* **Текстовый блок**:
· · · · ·
В докладе на пленуме ЦК КПГ в январе 1931 г. Э. Тельман к словам «фашистская диктатура» добавил слово «проведение»: «Правительство Брюнинга осуществляет проведение фашистской диктатуры». Однако подобная формулировка еще больше запутывала дело, ибо уловить разницу между «фашистской диктатурой» и «проведением фашистской диктатуры» было дано немногим. Вред же, приносимый подобными словесными играми, был огромным, ибо дезориентировал в том, что же такое фашизм.
Подобные ошибки в установках КПГ были основаны на решениях Коминтерна, которые, теперь это полностью подтверждено ставшими достоянием науки архивными документам, диктовались Москвой. Так, в решениях XI пленума Исполкома Коминтерна, заседавшего весной 1931 г., содержалось требование «быстрого и решительного исправления ошибок, в основном сводящихся к либеральному противопоставлению буржуазной демократии и парламентских форм диктатуры буржуазии ее фашистским формам». Если то и другое идентично, то о какой борьбе вообще может идти речь? И вполне закономерен шаг, который вскоре — летом того же года сделал ЦК КПГ, приняв решение о поддержке референдума, затеянного фашистами с целью отстранения от власти прусского правительства, которое возглавлял лидер СДПГ О. Браун и в котором ведущие позиции занимали другие лидеры социал-демократии (в их ведении находилась, в частности, полиция Берлина и ряда других крупных городов Германии). Это решение, как показывают засекреченные десятки лет документы, было принято по указке из Москвы и кардинально противоречило отрицательной позиции партии по отношению к нацистской затее, которую она заняла за несколько месяцев до того. При этом руководство КПГ пыталось изобразить дело так, будто пролетарии Германии поддерживают участие партии в плебисците. В этом духе, например, В. Пик информировал Коминтерн. На деле все было наоборот: многие рабочие были дезориентированы участием партии в фашистском «проекте» и не приняли в нем участия. Плебисцит провалился, партии, собравшие на выборах в рейхстаг 1930 г. около 12 млн голосов, не добрали теперь даже требовавшихся 10 млн Отрицательные же последствия не замедлили сказаться сначала в июле 1932 г., когда имперские власти осуществили государственный переворот, сместив то самое правительство Пруссии, против которого был направлен фашистский плебисцит с участием КПГ — об едином выступлении трудящихся против реакции уже нельзя было и думать.
Отдельные проблески в политическом курсе КПГ, например, противодействие весной 1932 г. замыслам фашистов овладеть контролем над прусским ландтагом, в виду предстоявших тогда выборов в прусский парламент. Примечательно, что речь шла о контроле над тем самым учреждением, которое меньше чем за год до того КПГ стремилась — в сотрудничестве с фашистами — распустить! Но этот пример разумного подхода не стал в политике КПГ переломным, и общеполитический курс партии оставался прежним. Как показало ближайшее будущее, он был для партии гибельным.
· · · · ·
* **Что сделать**:
a. Перепишите из текста о политике КПГ фрагмент от "В докладе на" до "же такое фашизм.".
b. Переведите на английский предложение из текста о политике КПГ: «Но этот пример разумного подхода не стал в политике КПГ переломным, и общеполитический курс партии оставался прежним».
c. Продолжите текст о политике КПГ, начав сразу после его последнего предложения.

* **Выдержки из строк**:
· · · · ·
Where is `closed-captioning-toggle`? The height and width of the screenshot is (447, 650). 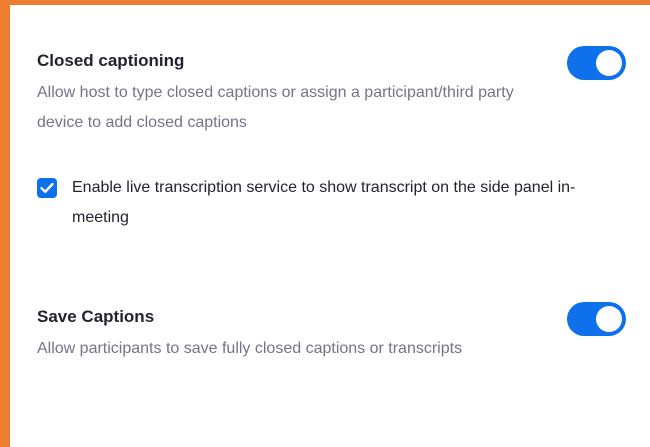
· · · · ·
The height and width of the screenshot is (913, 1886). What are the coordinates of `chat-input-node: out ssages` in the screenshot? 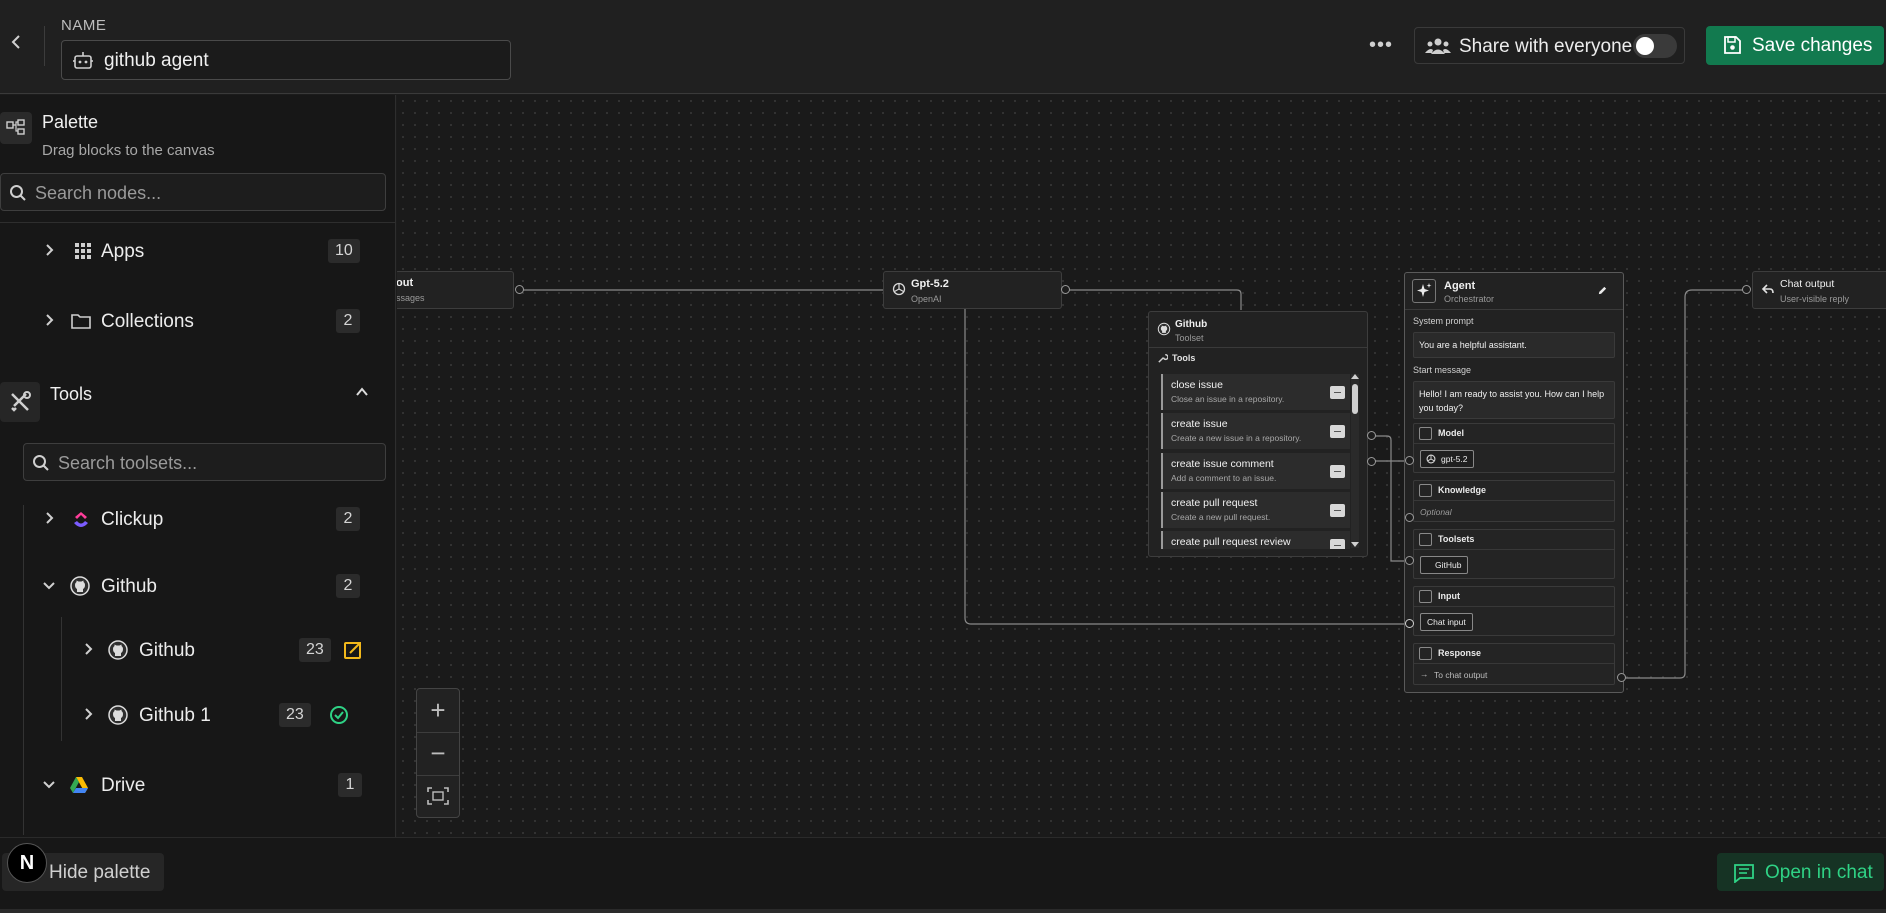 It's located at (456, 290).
· · · · ·
* **Ответы к заданию**:
a.
В докладе на пленуме ЦК КПГ в январе 1931 г. Э. Тельман к словам «фашистская диктатура» добавил слово «проведение»: «Правительство Брюнинга осуществляет проведение фашистской диктатуры». Однако подобная формулировка еще больше запутывала дело, ибо уловить разницу между «фашистской диктатурой» и «проведением фашистской диктатуры» было дано немногим. Вред же, приносимый подобными словесными играми, был огромным, ибо дезориентировал в том, что же такое фашизм.

b. But this example of a sensible approach did not become a turning point in the KPD's policy, and the party's overall political course remained unchanged.

c.
Как ни странно, успехи на выборах, которые имели место во второй половине 1932 г., не пошли КПГ на пользу. Они вызвали определенную эйфорию.
Упомянутые успехи вскружили голову лидерам партии, и они фактически потеряли представление о подлинном положении в стране и вероятных вариантах развития событий. Ведь неуспех на выборах нацистской партии совершенно не исключал других путей ее прихода к власти. Гитлер мог попытаться сделать это силовым путем, используя свои связи с генералитетом, он мог реализовать планы сговора с правящими кругами, что собственно и произошло (об этом компартия обязана была знать заранее — тогда она не была бы захвачена врасплох и была бы гораздо лучше подготовлена к работе в подполье, чем это произошло в действительности).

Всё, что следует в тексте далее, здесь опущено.